To prepare tempeh, combine first 4 ingredients, stirring with whisk. Add tempeh, turning to coat. Let stand at room temperature 20 minutes to 4 hours, turning once. Remove tempeh from marinade; discard marinade.
Heat 1 1/2 tablespoons olive oil in a wok or large nonstick skillet over medium-high heat. Add tempeh; sauté 2 minutes. Remove tempeh from pan.
To prepare spinach, heat 1 1/2 teaspoons olive oil in pan over medium-high heat. Add 1 1/2 tablespoons sake, salt, and spinach; stir-fry 1 minute or until spinach wilts. Remove spinach from pan with a slotted spoon.
Combine sugar, 3 tablespoons soy sauce, water, and juice; set aside. Heat 1 tablespoon olive oil in pan over medium-high heat. Add onion and garlic; stir-fry 3 minutes or until onions are tender. Add tempeh, sugar mixture, and basil, stirring to combine.
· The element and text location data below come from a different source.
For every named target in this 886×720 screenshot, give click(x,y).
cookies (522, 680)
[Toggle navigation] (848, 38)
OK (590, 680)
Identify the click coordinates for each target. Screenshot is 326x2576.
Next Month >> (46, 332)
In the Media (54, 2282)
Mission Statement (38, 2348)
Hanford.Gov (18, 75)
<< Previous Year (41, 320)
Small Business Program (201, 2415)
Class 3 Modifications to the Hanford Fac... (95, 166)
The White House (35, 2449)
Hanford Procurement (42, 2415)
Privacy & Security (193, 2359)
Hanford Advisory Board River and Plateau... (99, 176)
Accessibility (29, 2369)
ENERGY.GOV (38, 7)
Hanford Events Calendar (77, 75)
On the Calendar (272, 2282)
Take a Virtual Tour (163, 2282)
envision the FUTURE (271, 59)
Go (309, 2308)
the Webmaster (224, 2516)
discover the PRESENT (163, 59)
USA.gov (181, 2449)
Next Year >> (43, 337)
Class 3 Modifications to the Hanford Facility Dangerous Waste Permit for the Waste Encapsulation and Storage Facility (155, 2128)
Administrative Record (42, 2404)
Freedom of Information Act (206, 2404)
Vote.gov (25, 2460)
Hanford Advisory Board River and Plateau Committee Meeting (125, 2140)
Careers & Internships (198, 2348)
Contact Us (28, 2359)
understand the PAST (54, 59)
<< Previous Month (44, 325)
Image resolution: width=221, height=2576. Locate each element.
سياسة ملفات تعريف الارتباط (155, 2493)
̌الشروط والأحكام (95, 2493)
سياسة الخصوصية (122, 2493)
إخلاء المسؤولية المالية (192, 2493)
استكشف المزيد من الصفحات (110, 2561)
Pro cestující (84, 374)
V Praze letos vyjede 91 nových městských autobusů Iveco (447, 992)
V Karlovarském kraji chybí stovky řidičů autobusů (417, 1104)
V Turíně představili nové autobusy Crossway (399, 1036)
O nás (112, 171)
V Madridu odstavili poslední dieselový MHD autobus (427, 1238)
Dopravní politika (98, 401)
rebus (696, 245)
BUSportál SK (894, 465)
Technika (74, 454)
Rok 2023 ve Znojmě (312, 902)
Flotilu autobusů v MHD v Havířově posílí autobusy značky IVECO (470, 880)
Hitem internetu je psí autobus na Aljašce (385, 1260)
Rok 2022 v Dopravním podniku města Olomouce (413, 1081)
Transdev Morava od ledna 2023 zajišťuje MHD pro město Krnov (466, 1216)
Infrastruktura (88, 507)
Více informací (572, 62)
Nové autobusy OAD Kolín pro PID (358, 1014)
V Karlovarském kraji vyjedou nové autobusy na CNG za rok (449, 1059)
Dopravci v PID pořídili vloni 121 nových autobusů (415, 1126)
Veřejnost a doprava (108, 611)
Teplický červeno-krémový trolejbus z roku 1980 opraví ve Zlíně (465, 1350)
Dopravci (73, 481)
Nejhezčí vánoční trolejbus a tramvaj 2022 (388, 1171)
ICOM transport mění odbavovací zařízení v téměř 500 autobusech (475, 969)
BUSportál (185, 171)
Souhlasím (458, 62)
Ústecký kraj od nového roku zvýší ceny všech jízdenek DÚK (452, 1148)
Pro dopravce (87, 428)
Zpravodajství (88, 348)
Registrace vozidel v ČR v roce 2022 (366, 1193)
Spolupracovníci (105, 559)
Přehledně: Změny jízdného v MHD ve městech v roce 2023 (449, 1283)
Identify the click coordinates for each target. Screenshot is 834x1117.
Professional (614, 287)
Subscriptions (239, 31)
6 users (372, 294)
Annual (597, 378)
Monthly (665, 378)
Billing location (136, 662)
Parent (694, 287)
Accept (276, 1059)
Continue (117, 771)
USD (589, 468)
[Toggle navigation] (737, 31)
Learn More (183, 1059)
Cook 2 minutes or until heated, stirring frequently. Spoon tempeh mixture in the center of a serving platter; arrange spinach around tempeh. Serve with rice.
Haven't had a lot of luck finding decent tempeh recipes and this one turned out really tasty! Used dry sherry instead of sake because rice wine has salt added to it, and thought it might be too salty. It was perfect!
This was really delicious and much more filling than it might seem. My only change was to skip the oil when cooking the spinach (not needed) and to halve the recipe for our smaller family. Marinated the tempeh about 3 hours for great flavor. Served with the wonderful Rainbow Vietnamese salad for a refreshing summer dinner.